We should not need a history lesson in this Chamber to know that in New Decade, New Approach an agreement was struck that dealt not only with police officer numbers, but with the fact that Northern Ireland had been removed from the United Kingdom’s internal market. A commitment was given to restore Northern Ireland’s place within the United Kingdom’s internal market. If that commitment had been delivered, we would not be where we are today. If the warning that the shadow Secretary of State has highlighted had been heeded at that stage, steps would have been taken to ensure that we did not end up where we are today.

I had to smile when the Chairman of the Northern Ireland Affairs Committee, the hon. Member for North Dorset (Simon Hoare), said that we get fed up with him. He then had more to say, but I agreed too early, so I apologise for that. However, he has stood at the vanguard of those who have dismissed and demeaned the legitimate political concerns that have been raised—not post the Northern Ireland protocol, but during its passage through this House and in all the tumultuous years that led up to that point. It was clear as day: we did not support it in October and November 2019, and we did not support it when we came back in January and February 2020.

It is clear as day that when Northern Ireland is removed from its integral place within the United Kingdom, without the consent of people in Northern Ireland; when a situation is created in which Northern Ireland Assembly Members are no longer able to vote, speak or shape laws that attach to trade; when a huge cost is placed on consumers across Northern Ireland and product choice and availability is removed; when there is an attempt to subvent that at a cost of £358 million over the past two years, or some £460,000 a day, for the trader support service in order to ameliorate the bureaucratic requirements associated with the protocol, with grace periods in place; and when people have the temerity to talk about a cost of living crisis, without recognising the huge costs placed on consumers and businesses in Northern Ireland because of decisions taken by this House, there is a problem.
================================
**Task requirements**
Decide whether each statement agrees with the speech on the Northern Ireland protocol, answering yes or no and quoting the words from the speech that settle it. 1. New Decade, New Approach included a commitment to restore Northern Ireland's place within the United Kingdom's internal market. 2. According to the speech, the protocol had the speaker's support in January 2020. 3. The trader support service cost £358 million over the past two years. Rely only on the speech for your answers.

[Stored entries]
================================
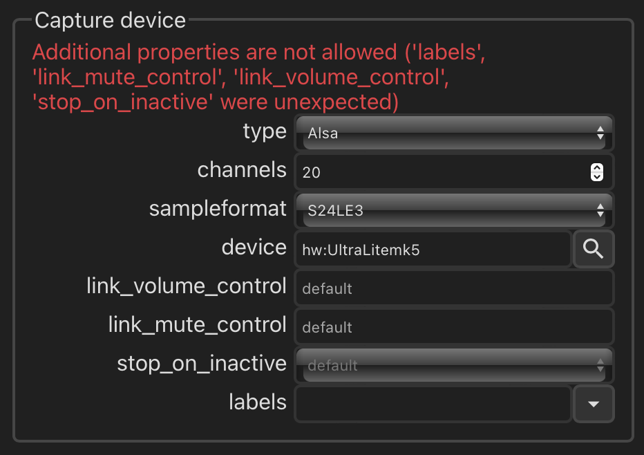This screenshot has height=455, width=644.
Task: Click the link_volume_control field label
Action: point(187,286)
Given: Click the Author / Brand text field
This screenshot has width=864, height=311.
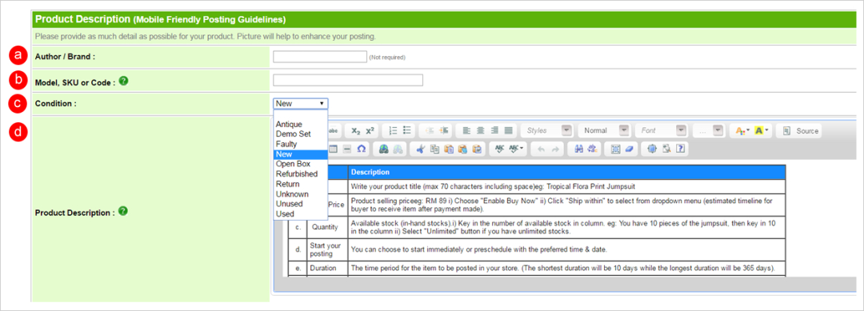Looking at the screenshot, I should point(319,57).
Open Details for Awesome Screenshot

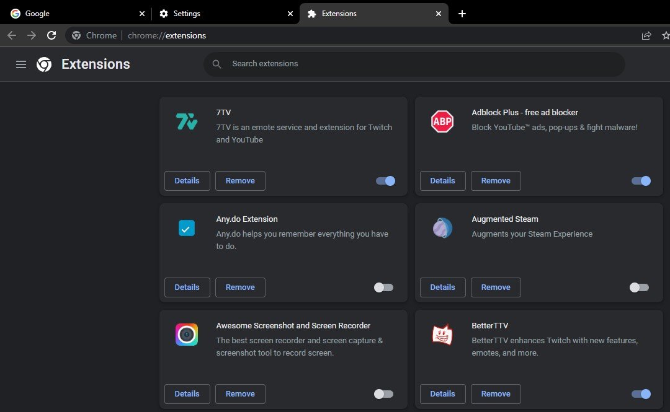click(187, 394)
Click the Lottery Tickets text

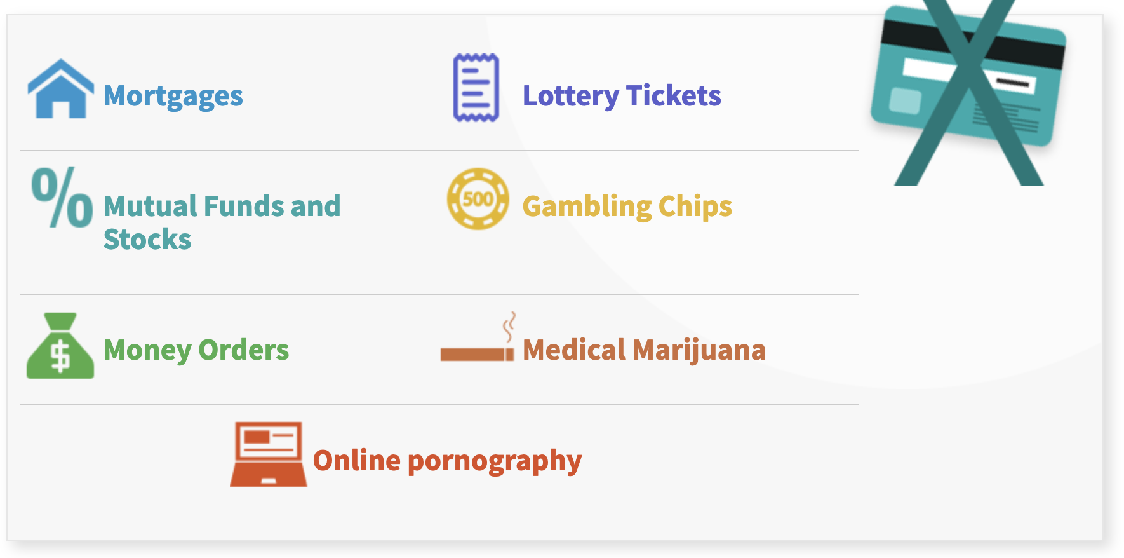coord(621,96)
================================
**Output for this exercise**
1. Yes: "A commitment was given to restore Northern Ireland’s place within the United Kingdom’s internal market."
2. No: "we did not support it when we came back in January and February 2020."
3. Yes: "at a cost of £358 million over the past two years, or some £460,000 a day, for the trader support service"